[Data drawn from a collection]
****************
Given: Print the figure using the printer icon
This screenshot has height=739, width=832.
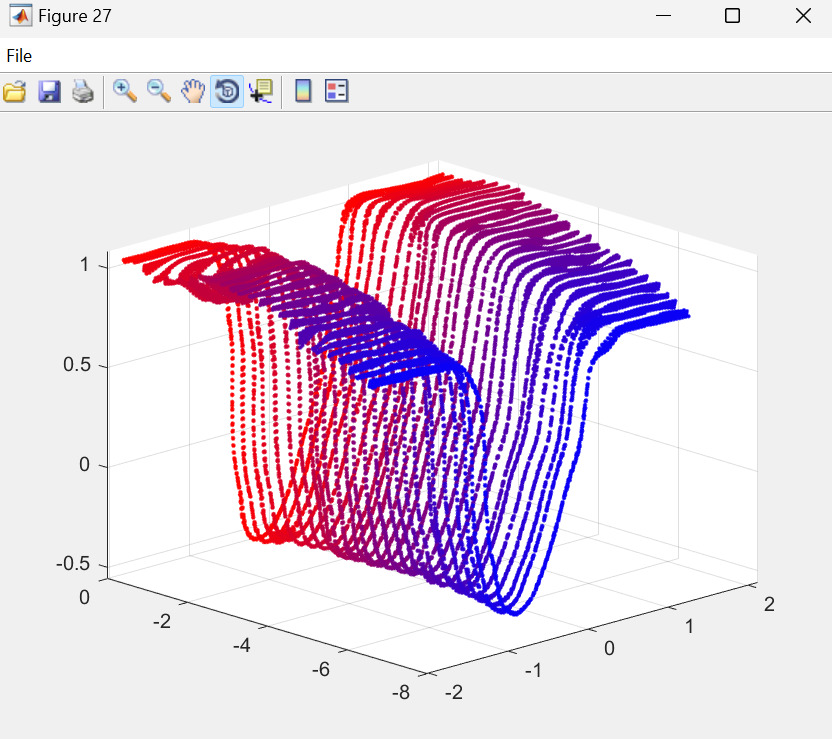Looking at the screenshot, I should pos(83,92).
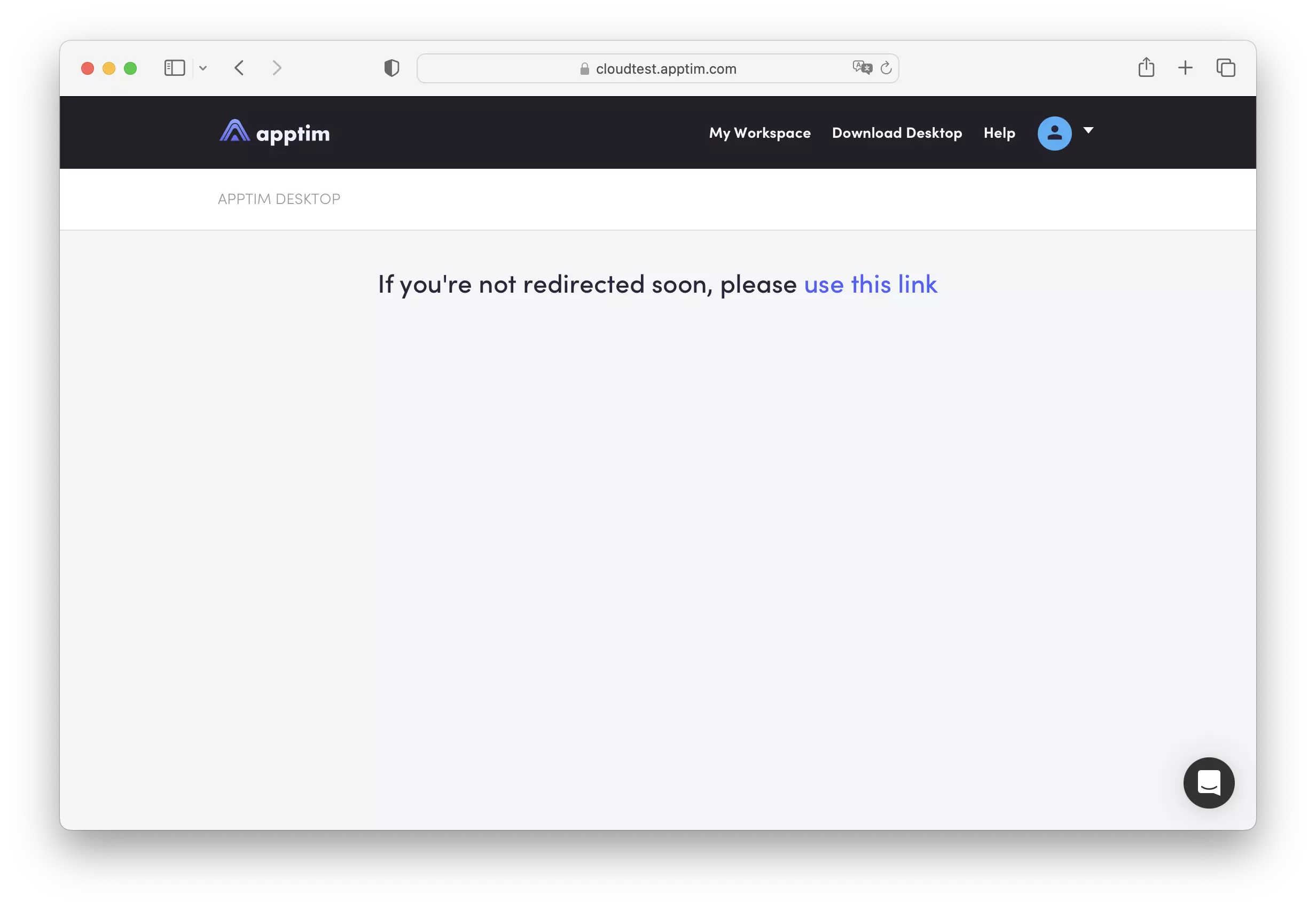Open My Workspace
1316x909 pixels.
tap(759, 132)
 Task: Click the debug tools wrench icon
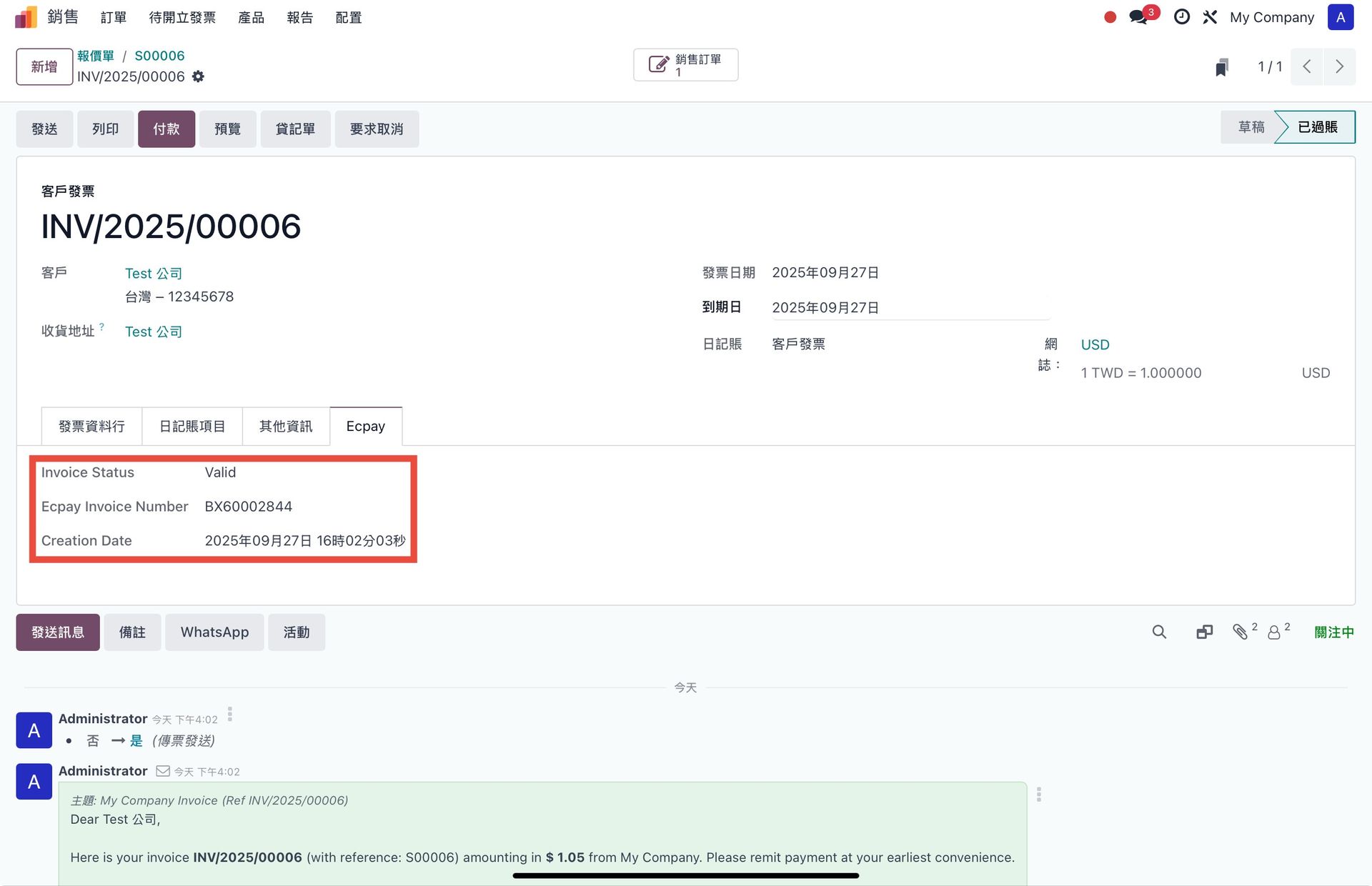pos(1210,17)
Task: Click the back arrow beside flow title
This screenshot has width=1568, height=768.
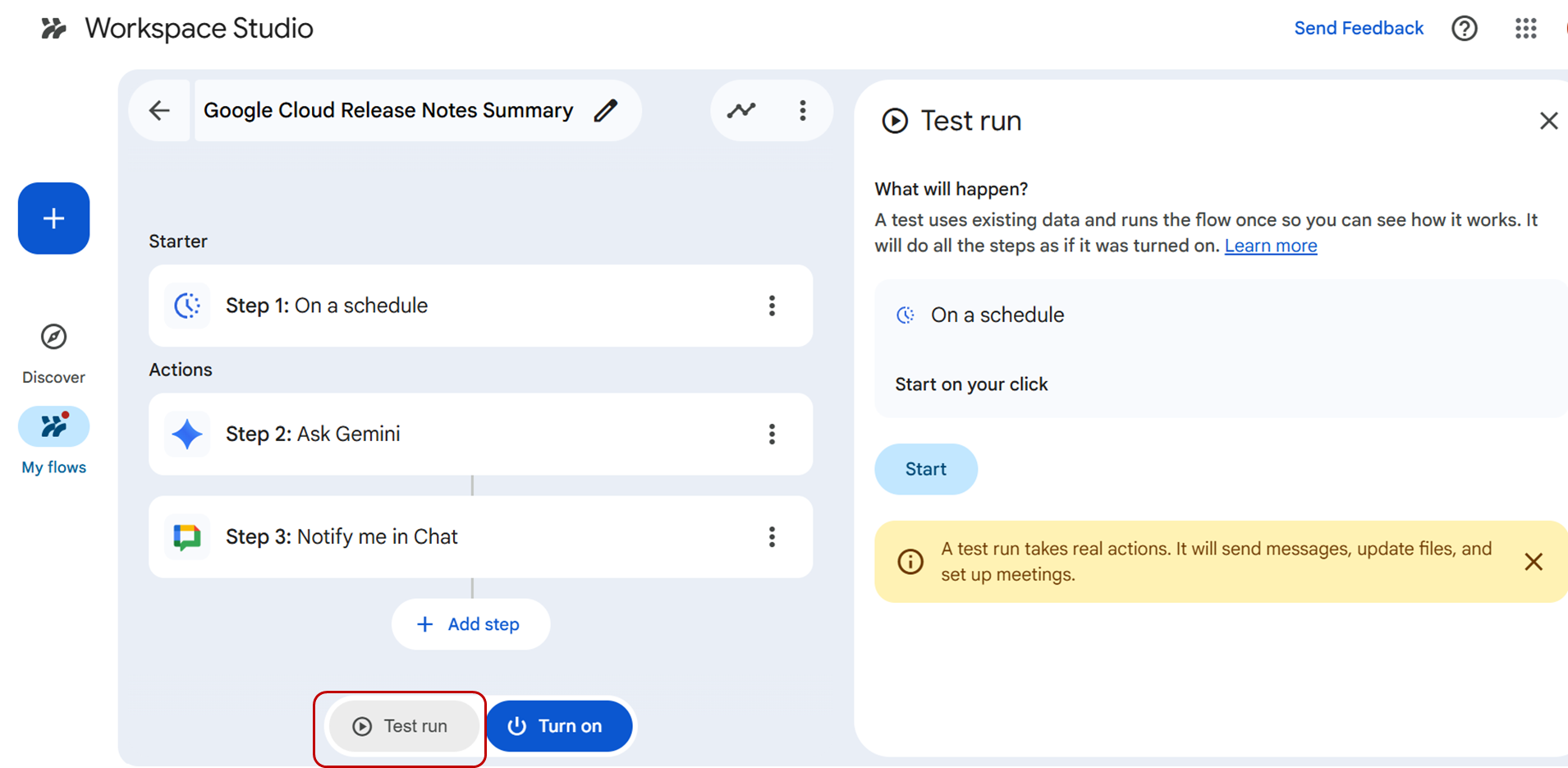Action: [x=159, y=110]
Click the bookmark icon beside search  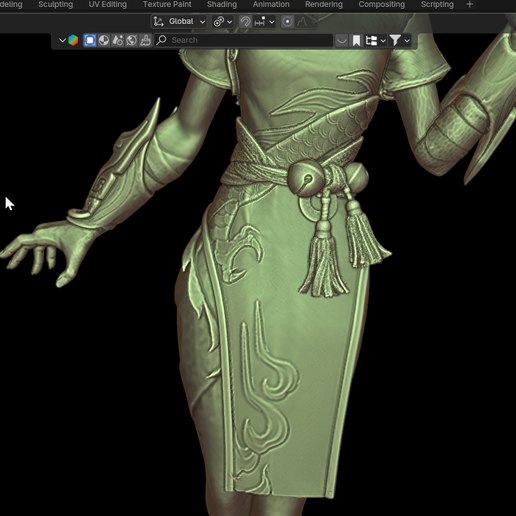356,41
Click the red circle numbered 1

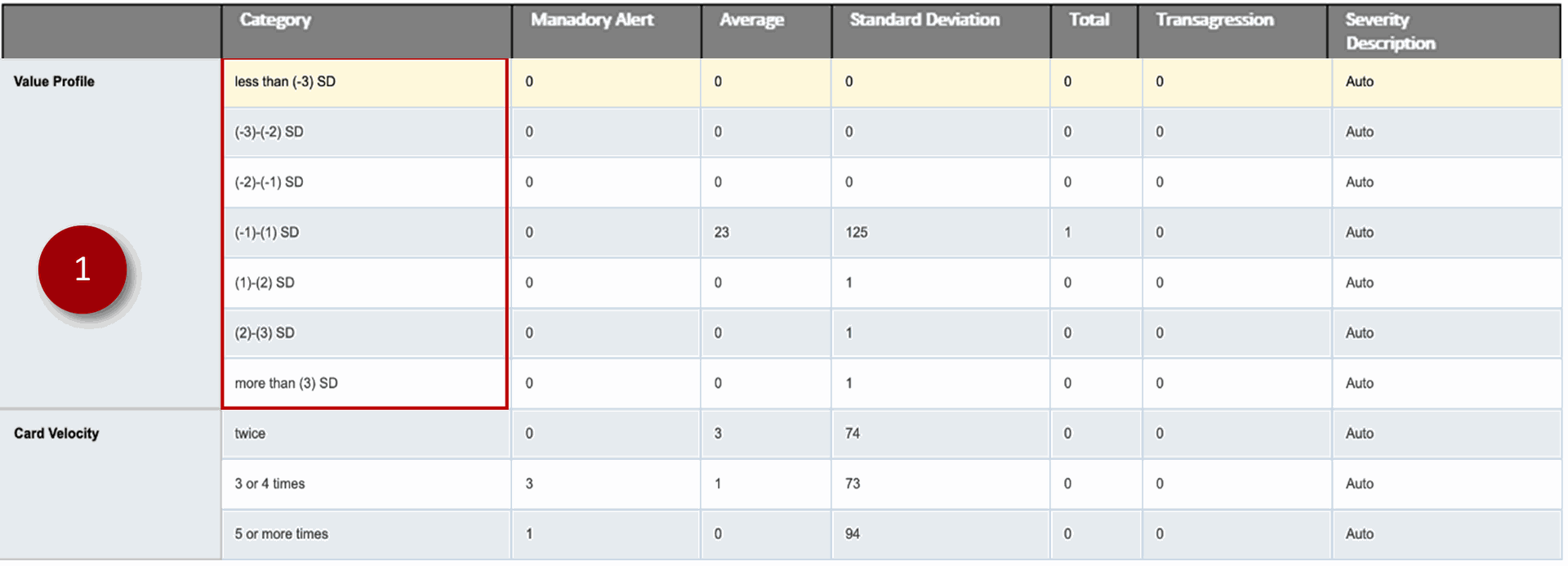[82, 270]
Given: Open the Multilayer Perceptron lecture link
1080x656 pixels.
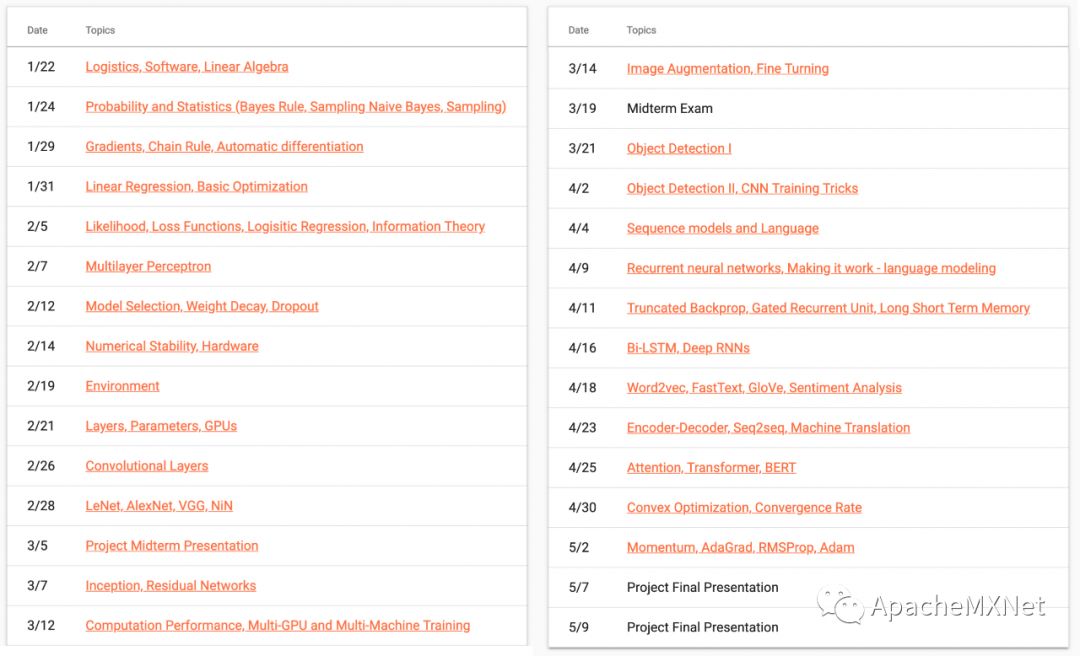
****************
Rewrite the listing from its beginning through the line containing "pos(1210,17)", inclusive, replacing every "icon" with "button" and changing nothing else. Leave the pictures out of your answer.

• [SOLVED EXERCISE]
Given: Print the figure using the printer button
This screenshot has height=739, width=832.
Looking at the screenshot, I should pos(83,92).
Open My Workspace
1316x909 pixels.
tap(759, 132)
 Task: Click the debug tools wrench button
pos(1210,17)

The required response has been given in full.